Browser verification for coding agents: Chrome DevTools MCP vs agent-browser

I've been treating browser-side verification as a standard part of the implementation loop when working with coding agents for a while now.

Frontend work is still one of the places where current models make a steady stream of mistakes. CSS is often wrong in small but obvious ways, interaction states get missed, responsive behavior regresses, and the model will happily tell you everything is fine unless you give it some way to actually look at the result.

This post is about browser feedback for coding agents during normal development work, not about fully autonomous browser agents or end-to-end testing as such.

None of this is really tied to one harness either. The same general ideas work with basically any coding agent setup that can expose MCP servers or CLI tools, whether that is OpenCode, GitHub Copilot, Claude Code, Codex or something else.

The two tools I've been using most are Chrome DevTools MCP and agent-browser.

The short version

I use both, but at the time of writing I still reach for Chrome DevTools MCP more.
Model familiarity: current models seem to understand the Chrome DevTools MCP tool surface better than the agent-browser CLI.
Session isolation: agent-browser feels more naturally aligned with isolated per-agent work, because it is a CLI with explicit session handling. Chrome DevTools MCP has improved here too with named isolated contexts, so the difference is more about workflow shape than absence of support.
Debugging depth: Chrome DevTools MCP gives a richer debugging surface, especially for console, network, performance and general inspection.
Delivery model: in OpenCode, MCP is always present in the model context, while the agent-browser skill can be loaded only when needed.
Parallel work friction: multiple agents trying to use Chrome DevTools MCP in parallel can easily end up fighting for browser control.
These tools are very useful because current models are still pretty bad at frontend correctness if you only let them reason from code.

Why I keep adding browser verification into the loop

I've written earlier about Research - Plan - Implement, Primary vs Subagents in LLM harnesses and A mental model for LLM tooling primitives.

The browser tooling question sits underneath all of those.

If I have an implementation agent that can edit code, run tests and lint, that is already useful.

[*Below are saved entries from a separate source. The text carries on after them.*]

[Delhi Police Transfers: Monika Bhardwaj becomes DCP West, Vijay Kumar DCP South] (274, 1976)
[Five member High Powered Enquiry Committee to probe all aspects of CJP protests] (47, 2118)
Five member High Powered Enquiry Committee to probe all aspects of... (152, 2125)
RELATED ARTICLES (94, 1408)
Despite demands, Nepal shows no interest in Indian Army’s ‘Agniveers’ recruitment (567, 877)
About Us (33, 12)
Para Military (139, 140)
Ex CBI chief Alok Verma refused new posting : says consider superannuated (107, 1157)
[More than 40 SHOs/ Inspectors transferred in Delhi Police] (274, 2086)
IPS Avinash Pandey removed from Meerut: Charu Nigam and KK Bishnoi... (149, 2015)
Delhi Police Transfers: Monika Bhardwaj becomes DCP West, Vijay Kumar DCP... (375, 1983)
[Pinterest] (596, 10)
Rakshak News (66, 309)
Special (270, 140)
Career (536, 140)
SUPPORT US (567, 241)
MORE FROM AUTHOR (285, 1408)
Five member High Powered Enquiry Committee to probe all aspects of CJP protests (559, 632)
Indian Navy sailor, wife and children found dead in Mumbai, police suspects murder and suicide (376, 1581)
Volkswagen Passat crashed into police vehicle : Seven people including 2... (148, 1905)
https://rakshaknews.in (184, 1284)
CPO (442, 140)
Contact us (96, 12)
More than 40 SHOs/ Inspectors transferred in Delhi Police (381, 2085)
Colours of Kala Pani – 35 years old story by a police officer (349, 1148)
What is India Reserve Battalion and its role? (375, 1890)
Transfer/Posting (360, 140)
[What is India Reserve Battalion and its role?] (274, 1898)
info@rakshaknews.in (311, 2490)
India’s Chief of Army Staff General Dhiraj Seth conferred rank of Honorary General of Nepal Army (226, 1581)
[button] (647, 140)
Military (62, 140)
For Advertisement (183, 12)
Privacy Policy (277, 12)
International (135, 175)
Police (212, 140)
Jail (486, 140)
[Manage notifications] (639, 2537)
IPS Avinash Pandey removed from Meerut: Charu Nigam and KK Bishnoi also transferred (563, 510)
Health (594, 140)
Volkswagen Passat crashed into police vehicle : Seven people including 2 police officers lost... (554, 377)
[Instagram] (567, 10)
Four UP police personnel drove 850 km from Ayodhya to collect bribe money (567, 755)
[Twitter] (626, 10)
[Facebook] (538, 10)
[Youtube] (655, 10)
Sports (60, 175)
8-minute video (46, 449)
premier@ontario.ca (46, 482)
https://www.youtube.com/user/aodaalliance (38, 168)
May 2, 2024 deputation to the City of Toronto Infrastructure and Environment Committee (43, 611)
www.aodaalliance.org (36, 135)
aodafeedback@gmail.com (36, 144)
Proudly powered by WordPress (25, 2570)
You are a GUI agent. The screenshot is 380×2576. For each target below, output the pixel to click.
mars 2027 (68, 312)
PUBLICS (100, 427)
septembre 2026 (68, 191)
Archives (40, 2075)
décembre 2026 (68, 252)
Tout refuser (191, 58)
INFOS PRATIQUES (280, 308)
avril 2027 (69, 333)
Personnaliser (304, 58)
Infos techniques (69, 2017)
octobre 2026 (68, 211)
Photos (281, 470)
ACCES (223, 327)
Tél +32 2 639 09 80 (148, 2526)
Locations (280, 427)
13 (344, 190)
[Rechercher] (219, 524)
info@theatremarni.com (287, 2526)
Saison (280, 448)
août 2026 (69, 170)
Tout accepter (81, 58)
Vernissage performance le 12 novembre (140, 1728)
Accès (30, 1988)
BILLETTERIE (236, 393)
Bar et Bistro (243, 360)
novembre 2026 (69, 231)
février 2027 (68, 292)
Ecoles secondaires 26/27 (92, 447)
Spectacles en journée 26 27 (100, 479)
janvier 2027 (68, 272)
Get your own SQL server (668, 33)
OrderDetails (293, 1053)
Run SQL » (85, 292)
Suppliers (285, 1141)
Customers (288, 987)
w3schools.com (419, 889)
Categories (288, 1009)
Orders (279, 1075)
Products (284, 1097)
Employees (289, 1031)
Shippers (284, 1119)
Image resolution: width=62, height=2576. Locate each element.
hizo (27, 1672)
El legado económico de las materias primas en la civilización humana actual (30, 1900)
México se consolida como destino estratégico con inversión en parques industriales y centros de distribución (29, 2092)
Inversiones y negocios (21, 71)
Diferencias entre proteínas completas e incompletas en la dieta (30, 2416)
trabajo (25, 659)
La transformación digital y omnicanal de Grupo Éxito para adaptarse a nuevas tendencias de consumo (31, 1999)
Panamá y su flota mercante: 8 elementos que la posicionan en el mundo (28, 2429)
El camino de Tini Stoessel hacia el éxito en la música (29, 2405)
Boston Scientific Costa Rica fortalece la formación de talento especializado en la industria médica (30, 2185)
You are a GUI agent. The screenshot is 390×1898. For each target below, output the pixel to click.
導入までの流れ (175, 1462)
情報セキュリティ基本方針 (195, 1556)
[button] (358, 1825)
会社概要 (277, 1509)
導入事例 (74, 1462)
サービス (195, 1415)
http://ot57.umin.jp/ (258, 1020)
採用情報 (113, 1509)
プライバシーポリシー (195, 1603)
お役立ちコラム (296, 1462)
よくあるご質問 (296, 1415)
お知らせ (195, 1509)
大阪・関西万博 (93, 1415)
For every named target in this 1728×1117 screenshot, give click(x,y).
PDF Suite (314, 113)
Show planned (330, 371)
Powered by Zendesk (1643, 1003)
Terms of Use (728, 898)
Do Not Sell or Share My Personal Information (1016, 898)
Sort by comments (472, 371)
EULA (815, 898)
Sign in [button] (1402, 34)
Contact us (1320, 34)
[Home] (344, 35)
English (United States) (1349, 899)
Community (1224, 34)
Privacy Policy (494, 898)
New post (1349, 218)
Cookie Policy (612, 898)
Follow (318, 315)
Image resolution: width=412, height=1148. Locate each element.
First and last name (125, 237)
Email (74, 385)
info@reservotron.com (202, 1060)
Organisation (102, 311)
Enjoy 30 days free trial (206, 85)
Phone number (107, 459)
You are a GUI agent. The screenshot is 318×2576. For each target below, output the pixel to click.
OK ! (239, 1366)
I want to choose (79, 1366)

But especially for UI work, there is still a pretty big gap between "the code compiles" and "the feature is actually correct".

That gap is exactly where browser tools help. They let the model inspect what really rendered, what requests fired, what errors showed up in the console, whether the element is actually visible, and whether the flow works beyond static code review. In practice that gives a much better feedback loop than just asking the model to look at JSX or CSS and hope for the best.

Two different design bets

These two tools are aimed at slightly different shapes of work.
agent-browser is a CLI-first browser automation tool. The workflow is command-driven, and in coding harnesses you can expose it through the agent-browser skill when actually needed.

Chrome DevTools MCP is an MCP server. The browser capabilities are available as a tool surface directly through the harness.

That sounds like a small implementation detail, but it really does affect how the tools feel in daily use. With agent-browser, the capability is more opt-in. With Chrome DevTools MCP, the capability is more ambient. That has obvious pros and cons.

The biggest reason I still reach for Chrome DevTools MCP more often is simple: it gives a very strong debugging surface.

You get browser automation, but also:

Console inspection
Network inspection
Screenshots and snapshots
Performance tracing
Lighthouse audits
Memory snapshots

That makes it more than a "click around in the page" tool. It is closer to handing the model a browser plus a chunk of DevTools itself.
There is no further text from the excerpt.